Stored entries
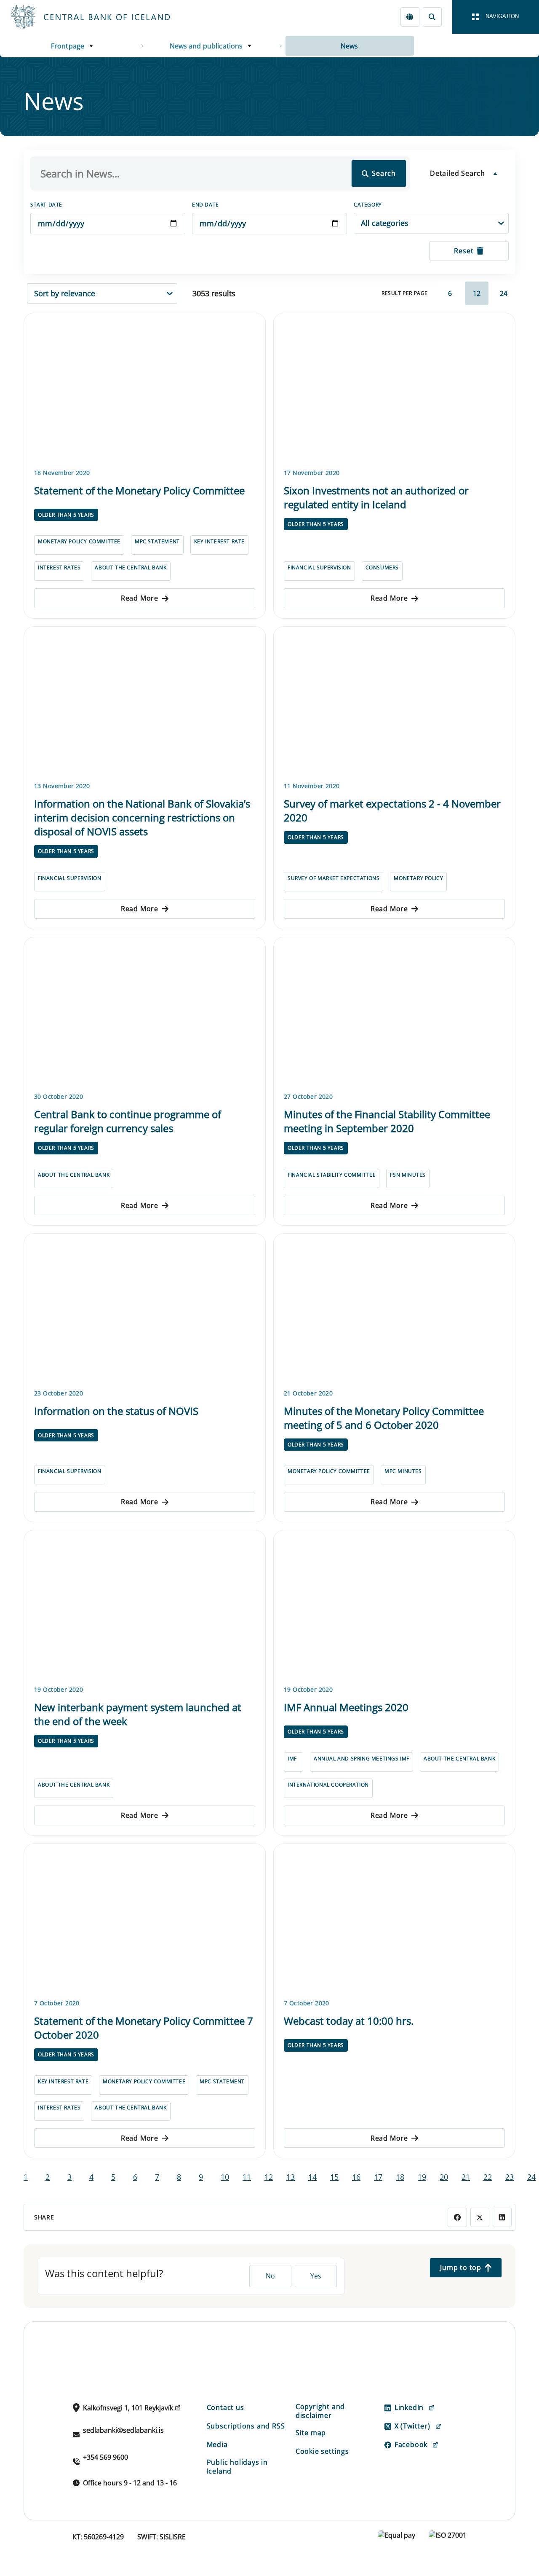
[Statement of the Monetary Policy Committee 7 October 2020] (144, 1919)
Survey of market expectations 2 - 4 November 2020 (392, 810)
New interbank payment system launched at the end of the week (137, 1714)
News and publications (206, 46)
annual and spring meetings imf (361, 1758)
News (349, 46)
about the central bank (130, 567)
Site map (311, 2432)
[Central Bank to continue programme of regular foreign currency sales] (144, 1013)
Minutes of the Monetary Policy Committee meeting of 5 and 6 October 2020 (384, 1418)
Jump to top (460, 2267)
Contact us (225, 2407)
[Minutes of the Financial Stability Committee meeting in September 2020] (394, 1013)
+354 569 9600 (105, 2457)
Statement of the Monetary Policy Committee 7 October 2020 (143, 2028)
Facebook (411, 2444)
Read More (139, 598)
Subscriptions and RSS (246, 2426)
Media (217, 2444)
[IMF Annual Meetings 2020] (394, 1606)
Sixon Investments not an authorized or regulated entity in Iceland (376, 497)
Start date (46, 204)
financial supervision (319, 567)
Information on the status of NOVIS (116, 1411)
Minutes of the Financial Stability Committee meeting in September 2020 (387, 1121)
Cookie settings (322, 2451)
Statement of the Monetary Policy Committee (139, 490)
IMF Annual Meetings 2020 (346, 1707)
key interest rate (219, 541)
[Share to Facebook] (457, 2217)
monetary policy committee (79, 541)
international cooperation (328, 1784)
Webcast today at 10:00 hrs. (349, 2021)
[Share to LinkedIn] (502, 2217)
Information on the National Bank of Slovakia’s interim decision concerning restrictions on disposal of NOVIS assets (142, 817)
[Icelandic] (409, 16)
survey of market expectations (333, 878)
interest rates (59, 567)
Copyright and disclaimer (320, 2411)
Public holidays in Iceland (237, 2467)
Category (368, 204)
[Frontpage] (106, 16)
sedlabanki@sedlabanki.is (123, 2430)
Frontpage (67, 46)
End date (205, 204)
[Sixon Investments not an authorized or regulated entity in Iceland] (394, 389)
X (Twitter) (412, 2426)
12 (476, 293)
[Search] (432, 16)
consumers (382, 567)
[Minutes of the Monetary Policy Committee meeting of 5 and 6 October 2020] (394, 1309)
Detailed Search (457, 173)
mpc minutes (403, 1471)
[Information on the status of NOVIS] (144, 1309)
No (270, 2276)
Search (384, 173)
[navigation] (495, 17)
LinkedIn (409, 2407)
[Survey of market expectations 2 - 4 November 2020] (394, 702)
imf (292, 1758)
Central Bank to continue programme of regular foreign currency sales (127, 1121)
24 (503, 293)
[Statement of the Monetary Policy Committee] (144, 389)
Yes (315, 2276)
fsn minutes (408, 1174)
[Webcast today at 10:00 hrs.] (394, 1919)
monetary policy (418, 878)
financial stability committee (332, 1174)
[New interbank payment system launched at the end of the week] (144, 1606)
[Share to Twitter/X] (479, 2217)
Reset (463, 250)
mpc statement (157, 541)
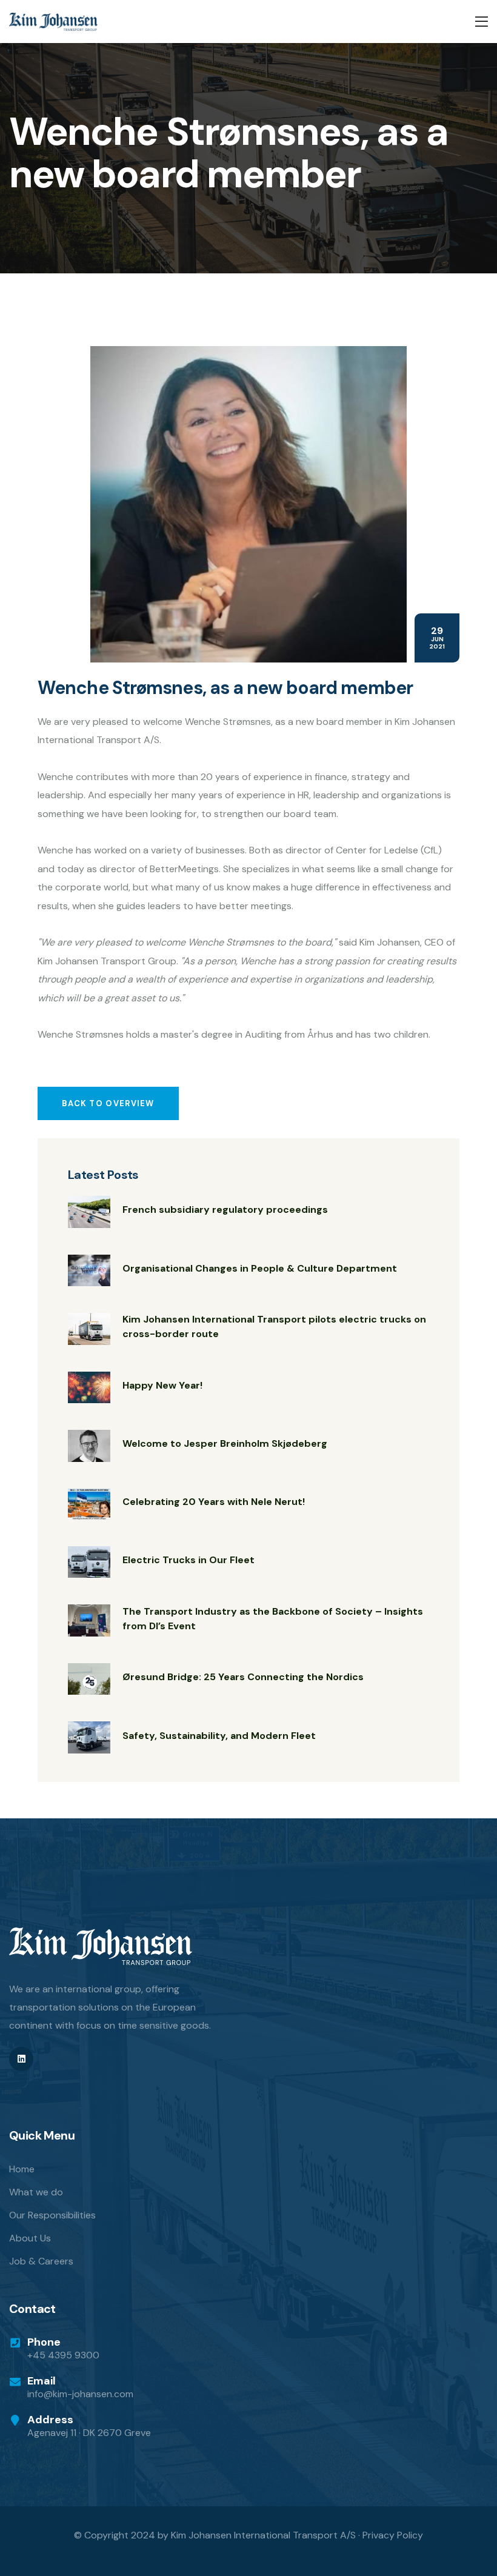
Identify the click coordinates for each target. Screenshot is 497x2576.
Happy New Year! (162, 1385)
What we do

HOW TO COMPLETE THIS TASK - Copy exactly, and only, the lines running from the one containing "End date (205, 204)" through the final line of the data, and omit the pictures.

EXERCISE ANSWER -
End date (205, 204)
[Sixon Investments not an authorized or regulated entity in Iceland] (394, 389)
X (Twitter) (412, 2426)
12 (476, 293)
[Search] (432, 16)
consumers (382, 567)
[Minutes of the Monetary Policy Committee meeting of 5 and 6 October 2020] (394, 1309)
Detailed Search (457, 173)
mpc minutes (403, 1471)
[Information on the status of NOVIS] (144, 1309)
No (270, 2276)
Search (384, 173)
[navigation] (495, 17)
LinkedIn (409, 2407)
[Survey of market expectations 2 - 4 November 2020] (394, 702)
imf (292, 1758)
Central Bank to continue programme of regular foreign currency sales (127, 1121)
24 (503, 293)
[Statement of the Monetary Policy Committee] (144, 389)
Yes (315, 2276)
fsn minutes (408, 1174)
[Webcast today at 10:00 hrs.] (394, 1919)
monetary policy (418, 878)
financial stability committee (332, 1174)
[New interbank payment system launched at the end of the week] (144, 1606)
[Share to Twitter/X] (479, 2217)
Reset (463, 250)
mpc statement (157, 541)
Identify the click coordinates for each target. Screenshot is 497x2576.
Happy New Year! (162, 1385)
What we do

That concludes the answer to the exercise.